Having listened to the soundtrack of both musicals, I preferred the overall sound of Fiddler on the Roof, but I was open-minded and ready to work with a different script than what I was familiar with. So, it was no surprise when I discovered that I LOVED the script! I thought it was well written, comedic and easy to find your own little quirks to add to it, so I was really happy to play around with the roles of Ophelia, Rebecca and Bella. I didn’t think I’d find much resonance within the older female characters, but I really enjoyed reading as Rebecca because I think I do have quite a strong natural maternal instinct.

Fast forward a couple of hours, and I’m face to face with Tevye-slash-Motel-slash-Perchik-slash-everyone else in a 1-2-1 style audition with the director for Fiddler. For the last couple of weeks, I’ve had my heart set on the Fiddler, particularly the roles of the two older sisters, so I was delighted to be asked to read both. I was very familiar with the scenes having spent a lot of time reading them, and I was fairly comfortable with attempting the accent having spent all morning practicing it for Rags. I felt much more confident in myself today than I did yesterday, and I felt like this showed in my performance.

 

And now… we wait.

If my grandma Tzeitel, may she rest in peace,
Took the trouble to come all the way from the other world to tell us
About the tailor, all I can say is that it’s for the best,
And couldn’t possibly be any better.

Image result for alaska thunderfuck gif

Today is the first day of the rest of our lives…

As Tony Hatch and Jackie Trent penned in the 70s in The Card, “Today is the first day of the rest of our lives”, and this was my first thought* when I considered that I have reached my final year of education and was about to undertake my first audition for Fiddler on the Roof and Rags.

(*well, actually, I woke up singing ‘Astonishing’ to try and make myself believe I would smash it without having too high an expectation of myself – the perils of an extroverted introvert :D)

For a couple of weeks, I’ve been researching the characters of both Fiddler and Rags.
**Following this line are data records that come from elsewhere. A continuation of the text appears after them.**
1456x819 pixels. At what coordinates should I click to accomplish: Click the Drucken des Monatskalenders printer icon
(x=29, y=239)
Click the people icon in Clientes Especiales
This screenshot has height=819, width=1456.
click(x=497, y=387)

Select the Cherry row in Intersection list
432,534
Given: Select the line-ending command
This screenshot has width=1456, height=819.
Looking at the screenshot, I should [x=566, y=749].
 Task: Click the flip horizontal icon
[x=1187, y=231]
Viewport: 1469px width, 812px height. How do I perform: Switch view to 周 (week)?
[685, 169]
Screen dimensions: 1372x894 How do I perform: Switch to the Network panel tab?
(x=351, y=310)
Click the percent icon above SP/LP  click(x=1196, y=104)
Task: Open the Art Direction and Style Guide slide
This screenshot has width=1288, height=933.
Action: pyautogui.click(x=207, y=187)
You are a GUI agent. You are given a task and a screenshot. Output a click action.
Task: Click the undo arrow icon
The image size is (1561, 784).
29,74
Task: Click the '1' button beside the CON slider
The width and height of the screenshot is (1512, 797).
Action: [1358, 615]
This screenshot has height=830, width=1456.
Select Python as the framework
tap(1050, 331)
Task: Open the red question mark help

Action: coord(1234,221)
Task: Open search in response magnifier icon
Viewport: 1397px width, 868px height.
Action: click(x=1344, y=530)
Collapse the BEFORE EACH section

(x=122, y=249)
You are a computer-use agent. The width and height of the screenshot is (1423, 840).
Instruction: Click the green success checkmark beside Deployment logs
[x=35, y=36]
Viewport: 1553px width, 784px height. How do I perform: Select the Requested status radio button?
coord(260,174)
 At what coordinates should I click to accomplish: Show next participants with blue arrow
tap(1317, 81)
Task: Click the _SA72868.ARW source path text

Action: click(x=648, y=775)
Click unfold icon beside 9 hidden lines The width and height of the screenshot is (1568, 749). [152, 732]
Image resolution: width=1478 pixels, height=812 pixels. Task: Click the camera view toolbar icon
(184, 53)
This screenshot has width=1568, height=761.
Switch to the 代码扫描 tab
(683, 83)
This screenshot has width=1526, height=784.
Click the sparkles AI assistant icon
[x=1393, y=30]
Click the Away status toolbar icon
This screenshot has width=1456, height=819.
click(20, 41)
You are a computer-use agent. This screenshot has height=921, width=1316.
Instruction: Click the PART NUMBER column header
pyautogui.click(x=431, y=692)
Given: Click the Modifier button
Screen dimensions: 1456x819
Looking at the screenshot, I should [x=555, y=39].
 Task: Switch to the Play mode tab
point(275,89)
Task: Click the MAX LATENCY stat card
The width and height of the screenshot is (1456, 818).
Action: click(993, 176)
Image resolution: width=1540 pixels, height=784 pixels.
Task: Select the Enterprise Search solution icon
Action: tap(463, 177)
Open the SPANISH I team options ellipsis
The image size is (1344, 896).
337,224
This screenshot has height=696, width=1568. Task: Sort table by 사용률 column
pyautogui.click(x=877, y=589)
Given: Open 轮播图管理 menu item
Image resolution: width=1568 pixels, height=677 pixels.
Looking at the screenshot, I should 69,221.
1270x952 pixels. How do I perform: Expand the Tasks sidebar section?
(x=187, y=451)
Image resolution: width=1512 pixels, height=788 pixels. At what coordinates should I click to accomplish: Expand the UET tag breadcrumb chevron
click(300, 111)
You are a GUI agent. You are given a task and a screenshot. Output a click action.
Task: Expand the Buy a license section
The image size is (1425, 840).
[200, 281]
Naturally, I found resonance with the younger characters (Tzeitel and Hodel Fiddler, Bella Rags), but as I read both scripts, I was drawn into the history of Russia, Judaism and America at the turn of the 19th century. To begin preparing audition songs, I researched musicals of a similar era, of the same composer, and similar themes. I had begun to have an idea of who I wanted to audition for and so I tailored my choices to them. I wanted to show the naivety and innocence of an oppressed young woman, and began to work with “Will He Like Me?” from She Loves Me and “Much More” from The Fantasticks, which both became my final choices.

I worked with my singing tutor, Robert Bicknell, to find appropriate cuts for both songs which included a difference in range and vocal quality. However, as the audition date drew closer, I began to lose faith in my choices. They seemed tailored more towards one musical and didn’t  show the full extent of my range but rather the vocal ranges of the characters. They felt “safe” considering I have been fighting a long bout of illnesses and were therefore accessible should I find my voice wanting to give in on the day.

Today, I walked into the audition room having gone through a full vocal warm up in the basement practice rooms (where I felt confident and calm) and feeling at a sudden loss. It was a different environment where I could hear different tones within my own voice and I started reacting differently than I’d rehearsed. I spoke to the pianist with confidence and clarity, but when I got to the centre of the room, I lost some of the confidence I’d had only half an hour before. I suddenly became conscious of the way I was presenting myself rather than just being myself and I feel like this reflected in my performance.

But, I like to believe every cloud has a silver lining, and I know that – at the end of the day – I will be in one of the shows. I can only do my best within the acting tomorrow, and then it’s a waiting game until the cast list comes out. No amount of fantasy or projection can just hand me the role I would like, so I know I have to give the best I can and leave it to the casting directors to find the role best suited to me.